In primo luogo, la Corte Suprema ricorda come l'istituto della amministrazione di sostegno sia uno strumento volto a proteggere, senza mortificarla, la persona affetta da una disabilità.
Successivamente, si sofferma su quelli che sono i principi cardine a cui il giudice, chiamato a pronunciarsi sull'applicabilità o meno dell'istituto, deve attenersi.
In tal senso, gli Ermellini, evidenziano come spetti al giudice "cucire l'abito su misura" al beneficiario in modo così da "assicurare a lui la massima tutela possibile con il minor sacrificio della sua capacità di autodeterminazione" e che l'accertamento della ricorrenza dei presupposti per l'apertura di tale misura deve essere compiuto in maniera specifica e circostanziata sia rispetto alle condizioni di menomazione del beneficiario (la cui volontà contraria, ove provenga da persona lucida, non può non essere tenuta in considerazione dal giudice), sia rispetto all'incidenza della stessa sulla capacità di provvedere ai propri interessi personali e patrimoniali, verificando in concreto, che tali esigenze possano essere attuate anche con strumenti diversi.

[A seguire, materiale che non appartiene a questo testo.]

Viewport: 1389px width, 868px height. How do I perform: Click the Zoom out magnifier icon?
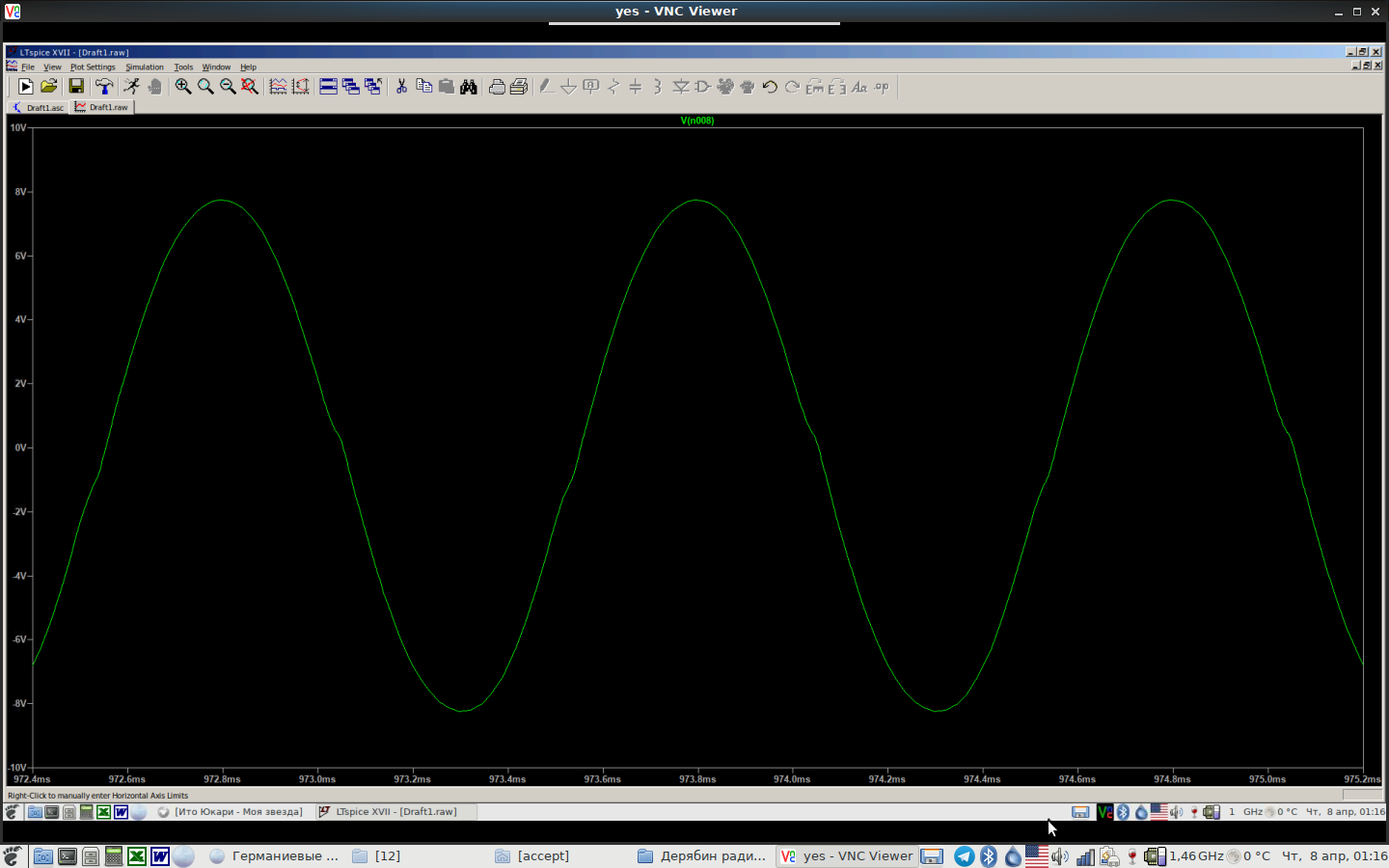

Nell'ordinanza impugnata gli Ermellini hanno rilevato come dei suddetti principi il giudice di merito nel caso in esame non ne abbia fatto un buona applicazione, mancando in particolare di valutare la proprorzionalità delle limitazioni imposte alla beneficiaria con gli effettivi profili di fragilità della persona.
Il commento
Tale sentenza appare di fondamentale importanza perchè chiarisce ulteriormente il precedente orientamento di legittimità, cristallizzando il principio secondo cui dell'istituto dell'amministrazione di sostegno debba essere operata un'applicazione in concreto maggiormente compatibile ai diritti della persona.
Pertanto, la Corte di Cassazione, prevedendo un obbligo motivazionale assai stringente in capo al Giudice che è chiamato a pronunciarsi sull'istituto, ridimensiona sia l'utilizzo di tale misura, allorquando il destionario si opponga dando prova di possedere importanti capacità, sia gli stessi limiti che il Giudice può applicare alla capacità di agire del soggetto sottoposto alla misura.
Difatti, a parere degli Ermellini, non possono adottarsi provvedimenti stereotipati, cioè moduli standardizzati, rilevato che dall'apertura della amministrazione di sostegno non discende che la persona debba essere sostitutita o assistita in tutte le attività giuridicamente rilevanti, ma solo in quegli ambiti in cui sono emerse criticità.
Questa decisione si pone in linea anche con i principi espressi dal Giudice Europeo.
I giudici di Strasburgo, anche condannando l'Italia, hanno infatti ribadito che una lesione del diritto di una persona al rispetto della sua vita privata, tramite un non corretto utilizzo dell'istituto dell'amministrazione di sostegno, viola l'art. 8 della Convenzione Europea se non è prevista dalla legge, se non persegue uno o più scopi legittimi, o se non è necessaria in una società democratica, nel senso che non è proporzionata agli scopi perseguiti e che quando sono in gioco delle implicazioni così importanti per la vita privata di una persona, il giudice deve bilanciare scrupolosamente tutti i fattori pertinenti per valutare la proporzionalità della misura da adottare.